Le gouvernement intérimaire du Bangladesh a exhorté lundi l’Inde à extrader sans délai l’ancienne Première ministre déchue Sheikh Hasina ainsi que son ancien ministre de l’Intérieur, Asaduzzaman Khan Kamal. Cette demande intervient quelques heures après qu’un tribunal spécial a condamné les deux à mort par contumace pour « crimes contre l’humanité ».
« Nous pressons le gouvernement indien de remettre immédiatement ces deux condamnés aux autorités bangladaises », a déclaré le ministère des Affaires étrangères dans un communiqué rapporté par l’agence officielle BSS.
Le communiqué rappelle que l’accord bilatéral d’extradition en vigueur entre le Bangladesh et l’Inde impose à New Delhi l’obligation de transférer ces personnes condamnées.
Le ministère a également averti qu’accorder refuge à des individus reconnus coupables de crimes contre l’humanité serait perçu comme un acte « hostile » et un mépris envers la justice.
Le Tribunal des crimes internationaux du Bangladesh (ICT-BD) a prononcé lundi la peine capitale contre Hasina et Kamal, jugés coupables pour leur rôle lors du soulèvement étudiant de l’année dernière.
Depuis sa fuite du Bangladesh le 5 août dernier, alors que de vastes manifestations agitaient le pays, Sheikh Hasina vit en Inde. Elle avait auparavant été déclarée en fuite par la justice bangladaise. Asaduzzaman Khan serait également présent en Inde.
En décembre dernier, le Bangladesh avait officiellement informé l’Inde via une note verbale de sa demande d’extradition d’Hasina. L’Inde avait accusé réception de cette démarche diplomatique sans en préciser les suites.

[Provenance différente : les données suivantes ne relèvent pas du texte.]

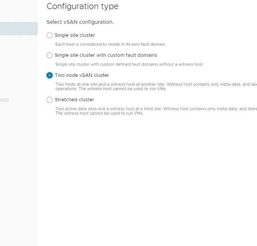Click description 'Each host is considered to reside...'
Image resolution: width=257 pixels, height=246 pixels.
(111, 44)
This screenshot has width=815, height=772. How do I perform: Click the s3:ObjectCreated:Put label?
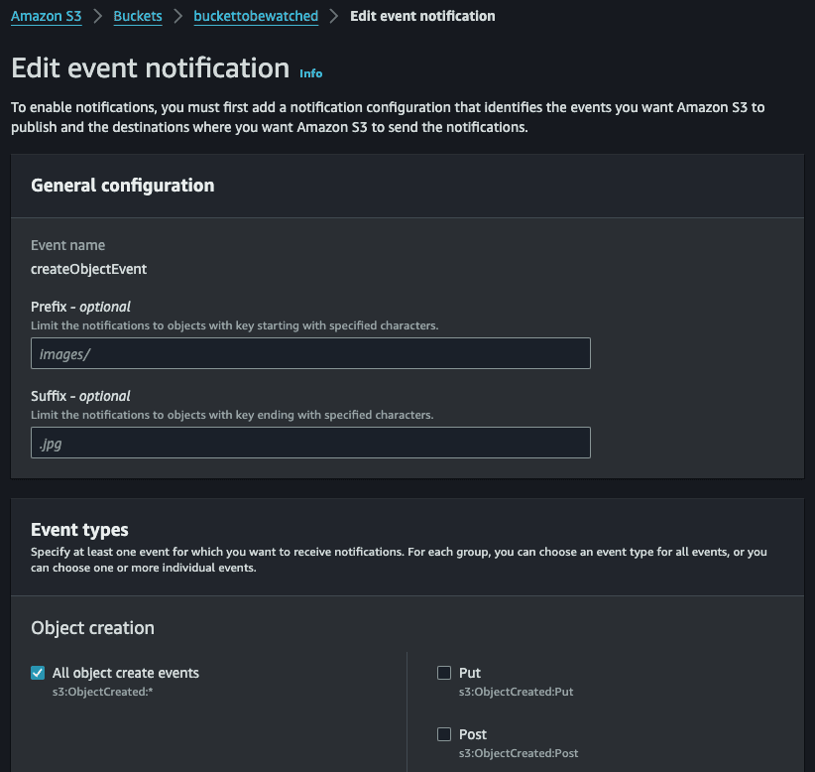click(517, 692)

Le ministère des Affaires étrangères a insisté sur le caractère obligatoire pour l’Inde de remettre les deux condamnés conformément au traité d’extradition existant entre les deux pays.
Par ailleurs, Asif Nazrul, conseiller juridique, a annoncé que le gouvernement intérimaire adresserait une nouvelle lettre à l’Inde pour réclamer l’extradition d’Hasina.
« Si l’Inde continue à abriter ce meurtrier en série, elle doit comprendre que cela constitue un acte d’hostilité… », a-t-il déclaré au journal bangladais Prothom Alo.
Nazrul a qualifié la condamnation à mort d’Hasina de « plus grand événement d’établissement de la justice sur le sol du Bangladesh ». « Je ne suis pas surpris du verdict. Au vu des preuves récentes, irréfutables et solides des crimes contre l’humanité commis par Hasina et ses associés, ils devraient être soumis à la peine maximale dans n’importe quel tribunal au monde », a-t-il ajouté.
Le parti nationaliste Bangladesh Nationalist Party (BNP), dirigé par l’ancienne Premier ministre Khaleda Zia, a vivement critiqué l’Inde pour avoir offert refuge à « une fugitive ».
« L’Inde a donné asile à une criminelle en fuite. Pourtant, elle lui permet de saboter le Bangladesh, ce qui n’est pas un comportement légal de la part de l’Inde. C’est très regrettable », a déclaré Ruhul Kabir Rizvi, secrétaire général adjoint du BNP, cité par le journal Daily Star.
Lors d’une conférence de presse, le responsable du BNP a insisté sur le fait qu’un pays comme l’Inde, qui revendique la démocratie et une justice indépendante, ne devrait pas laisser Hasina disposer d’un espace pour mener des activités illicites.
Le parti Jamaat-e-Islami, d’orientation conservatrice, a également demandé à l’Inde d’extrader Hasina.
« Si l’on souhaite se comporter en bon voisin et entretenir des relations amicales, la première responsabilité est de remettre Hasina », a déclaré Mia Golam Porwar, secrétaire général de Jamaat.
« Nous demandons qu’elle soit renvoyée au Bangladesh », a-t-il ajouté.
Akhter Hossain, secrétaire du National Citizen Party (NCP), a affirmé que la peine de mort infligée à Hasina constitue une « justice appropriée ».
Il a appelé le gouvernement bangladais à appliquer rapidement le verdict, tout en pressant l’Inde de la renvoyer à Dhaka.
« Nous enjoignons le gouvernement indien de ne pas accorder asile à Sheikh Hasina. Elle a commis un génocide contre le peuple du Bangladesh et des crimes contre l’humanité. L’Inde doit la remettre au système judiciaire bangladais », a-t-il déclaré dans une vidéo.